▶ [TASK INPUTS]
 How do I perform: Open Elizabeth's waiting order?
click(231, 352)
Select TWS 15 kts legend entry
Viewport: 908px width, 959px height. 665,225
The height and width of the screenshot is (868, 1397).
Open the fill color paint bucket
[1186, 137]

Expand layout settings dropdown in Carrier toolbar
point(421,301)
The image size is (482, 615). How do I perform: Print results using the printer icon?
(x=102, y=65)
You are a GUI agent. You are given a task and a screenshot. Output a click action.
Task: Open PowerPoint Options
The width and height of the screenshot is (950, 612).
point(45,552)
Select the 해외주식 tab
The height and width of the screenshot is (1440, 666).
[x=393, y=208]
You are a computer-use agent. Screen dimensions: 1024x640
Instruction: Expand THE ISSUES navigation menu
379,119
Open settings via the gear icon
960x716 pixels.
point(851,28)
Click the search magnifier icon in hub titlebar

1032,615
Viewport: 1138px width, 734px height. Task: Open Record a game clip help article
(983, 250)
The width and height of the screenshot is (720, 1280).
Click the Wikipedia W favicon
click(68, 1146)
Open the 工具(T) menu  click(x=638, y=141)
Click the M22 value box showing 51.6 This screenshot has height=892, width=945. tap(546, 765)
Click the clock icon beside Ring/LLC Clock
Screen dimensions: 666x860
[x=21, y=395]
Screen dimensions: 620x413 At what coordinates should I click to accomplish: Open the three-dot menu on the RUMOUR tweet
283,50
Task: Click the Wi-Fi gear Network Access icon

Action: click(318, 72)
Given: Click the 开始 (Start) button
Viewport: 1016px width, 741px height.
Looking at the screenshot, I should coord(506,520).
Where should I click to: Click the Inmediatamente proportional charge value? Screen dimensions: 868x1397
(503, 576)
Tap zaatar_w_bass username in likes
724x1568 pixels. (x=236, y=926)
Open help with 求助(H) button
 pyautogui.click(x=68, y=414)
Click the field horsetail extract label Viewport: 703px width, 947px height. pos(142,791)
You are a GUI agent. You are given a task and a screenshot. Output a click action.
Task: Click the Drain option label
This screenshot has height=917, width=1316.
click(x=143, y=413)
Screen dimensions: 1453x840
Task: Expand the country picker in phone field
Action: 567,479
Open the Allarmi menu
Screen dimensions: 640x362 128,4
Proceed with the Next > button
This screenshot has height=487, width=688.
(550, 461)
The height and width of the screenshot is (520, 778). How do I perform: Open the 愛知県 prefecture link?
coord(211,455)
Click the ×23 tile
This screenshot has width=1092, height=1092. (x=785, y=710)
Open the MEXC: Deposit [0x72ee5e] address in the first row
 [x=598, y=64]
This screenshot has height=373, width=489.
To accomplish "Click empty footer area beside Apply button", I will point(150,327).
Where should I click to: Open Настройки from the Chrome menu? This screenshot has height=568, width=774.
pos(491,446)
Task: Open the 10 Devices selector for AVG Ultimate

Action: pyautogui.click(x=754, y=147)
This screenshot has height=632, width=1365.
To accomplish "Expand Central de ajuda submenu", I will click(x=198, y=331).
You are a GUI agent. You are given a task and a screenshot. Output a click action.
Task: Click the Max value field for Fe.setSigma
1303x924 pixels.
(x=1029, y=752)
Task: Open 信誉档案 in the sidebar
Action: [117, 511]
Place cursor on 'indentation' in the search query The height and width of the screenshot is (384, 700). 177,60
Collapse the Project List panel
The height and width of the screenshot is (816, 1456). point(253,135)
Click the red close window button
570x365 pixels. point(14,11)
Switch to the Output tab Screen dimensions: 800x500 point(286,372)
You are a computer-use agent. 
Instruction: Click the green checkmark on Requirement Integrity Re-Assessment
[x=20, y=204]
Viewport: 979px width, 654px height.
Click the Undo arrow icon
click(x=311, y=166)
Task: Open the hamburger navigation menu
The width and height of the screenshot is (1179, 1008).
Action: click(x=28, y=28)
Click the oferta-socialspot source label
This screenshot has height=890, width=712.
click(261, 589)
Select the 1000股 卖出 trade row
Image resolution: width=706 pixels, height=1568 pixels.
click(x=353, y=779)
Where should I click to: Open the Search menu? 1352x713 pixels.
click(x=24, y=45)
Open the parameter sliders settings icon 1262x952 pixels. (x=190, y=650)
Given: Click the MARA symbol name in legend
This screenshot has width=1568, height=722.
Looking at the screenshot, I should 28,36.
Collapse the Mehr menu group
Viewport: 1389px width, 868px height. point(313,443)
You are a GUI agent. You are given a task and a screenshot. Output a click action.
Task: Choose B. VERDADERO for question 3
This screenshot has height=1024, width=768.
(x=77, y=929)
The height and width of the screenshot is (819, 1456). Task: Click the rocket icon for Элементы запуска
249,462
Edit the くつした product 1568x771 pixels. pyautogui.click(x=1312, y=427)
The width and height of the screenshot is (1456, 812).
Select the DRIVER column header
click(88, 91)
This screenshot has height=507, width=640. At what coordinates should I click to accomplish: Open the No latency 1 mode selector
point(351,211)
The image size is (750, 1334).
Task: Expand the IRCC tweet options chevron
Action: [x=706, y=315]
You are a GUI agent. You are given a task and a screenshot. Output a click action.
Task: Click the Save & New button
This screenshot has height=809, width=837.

▶ [WORK TO BE COMPLETED]
Go through the records and copy all of them exactly.

▶ [SOLUTION TO THIS PROBLEM]
 How do I perform: Open Elizabeth's waiting order?
click(231, 352)
Select TWS 15 kts legend entry
Viewport: 908px width, 959px height. 665,225
The height and width of the screenshot is (868, 1397).
Open the fill color paint bucket
[1186, 137]

Expand layout settings dropdown in Carrier toolbar
point(421,301)
The image size is (482, 615). How do I perform: Print results using the printer icon?
(x=102, y=65)
You are a GUI agent. You are given a task and a screenshot. Output a click action.
Task: Open PowerPoint Options
The width and height of the screenshot is (950, 612).
point(45,552)
Select the 해외주식 tab
The height and width of the screenshot is (1440, 666).
[x=393, y=208]
You are a computer-use agent. Screen dimensions: 1024x640
Instruction: Expand THE ISSUES navigation menu
379,119
Open settings via the gear icon
960x716 pixels.
point(851,28)
Click the search magnifier icon in hub titlebar

1032,615
Viewport: 1138px width, 734px height. Task: Open Record a game clip help article
(983, 250)
The width and height of the screenshot is (720, 1280).
Click the Wikipedia W favicon
click(68, 1146)
Open the 工具(T) menu  click(x=638, y=141)
Click the M22 value box showing 51.6 This screenshot has height=892, width=945. tap(546, 765)
Click the clock icon beside Ring/LLC Clock
Screen dimensions: 666x860
[x=21, y=395]
Screen dimensions: 620x413 At what coordinates should I click to accomplish: Open the three-dot menu on the RUMOUR tweet
283,50
Task: Click the Wi-Fi gear Network Access icon

Action: click(318, 72)
Given: Click the 开始 (Start) button
Viewport: 1016px width, 741px height.
Looking at the screenshot, I should coord(506,520).
Where should I click to: Click the Inmediatamente proportional charge value? Screen dimensions: 868x1397
(503, 576)
Tap zaatar_w_bass username in likes
724x1568 pixels. (x=236, y=926)
Open help with 求助(H) button
 pyautogui.click(x=68, y=414)
Click the field horsetail extract label Viewport: 703px width, 947px height. pos(142,791)
You are a GUI agent. You are given a task and a screenshot. Output a click action.
Task: Click the Drain option label
This screenshot has height=917, width=1316.
click(x=143, y=413)
Screen dimensions: 1453x840
Task: Expand the country picker in phone field
Action: 567,479
Open the Allarmi menu
Screen dimensions: 640x362 128,4
Proceed with the Next > button
This screenshot has height=487, width=688.
(550, 461)
The height and width of the screenshot is (520, 778). How do I perform: Open the 愛知県 prefecture link?
coord(211,455)
Click the ×23 tile
This screenshot has width=1092, height=1092. (x=785, y=710)
Open the MEXC: Deposit [0x72ee5e] address in the first row
 [x=598, y=64]
This screenshot has height=373, width=489.
To accomplish "Click empty footer area beside Apply button", I will point(150,327).
Where should I click to: Open Настройки from the Chrome menu? This screenshot has height=568, width=774.
pos(491,446)
Task: Open the 10 Devices selector for AVG Ultimate

Action: pyautogui.click(x=754, y=147)
This screenshot has height=632, width=1365.
To accomplish "Expand Central de ajuda submenu", I will click(x=198, y=331).
You are a GUI agent. You are given a task and a screenshot. Output a click action.
Task: Click the Max value field for Fe.setSigma
1303x924 pixels.
(x=1029, y=752)
Task: Open 信誉档案 in the sidebar
Action: [117, 511]
Place cursor on 'indentation' in the search query The height and width of the screenshot is (384, 700). 177,60
Collapse the Project List panel
The height and width of the screenshot is (816, 1456). point(253,135)
Click the red close window button
570x365 pixels. point(14,11)
Switch to the Output tab Screen dimensions: 800x500 point(286,372)
You are a computer-use agent. 
Instruction: Click the green checkmark on Requirement Integrity Re-Assessment
[x=20, y=204]
Viewport: 979px width, 654px height.
Click the Undo arrow icon
click(x=311, y=166)
Task: Open the hamburger navigation menu
The width and height of the screenshot is (1179, 1008).
Action: click(x=28, y=28)
Click the oferta-socialspot source label
This screenshot has height=890, width=712.
click(261, 589)
Select the 1000股 卖出 trade row
Image resolution: width=706 pixels, height=1568 pixels.
click(x=353, y=779)
Where should I click to: Open the Search menu? 1352x713 pixels.
click(x=24, y=45)
Open the parameter sliders settings icon 1262x952 pixels. (x=190, y=650)
Given: Click the MARA symbol name in legend
This screenshot has width=1568, height=722.
Looking at the screenshot, I should 28,36.
Collapse the Mehr menu group
Viewport: 1389px width, 868px height. point(313,443)
You are a GUI agent. You are given a task and a screenshot. Output a click action.
Task: Choose B. VERDADERO for question 3
This screenshot has height=1024, width=768.
(x=77, y=929)
The height and width of the screenshot is (819, 1456). Task: Click the rocket icon for Элементы запуска
249,462
Edit the くつした product 1568x771 pixels. pyautogui.click(x=1312, y=427)
The width and height of the screenshot is (1456, 812).
Select the DRIVER column header
click(88, 91)
This screenshot has height=507, width=640. At what coordinates should I click to accomplish: Open the No latency 1 mode selector
point(351,211)
The image size is (750, 1334).
Task: Expand the IRCC tweet options chevron
Action: [x=706, y=315]
You are a GUI agent. You are given a task and a screenshot. Output a click action.
Task: Click the Save & New button
This screenshot has height=809, width=837.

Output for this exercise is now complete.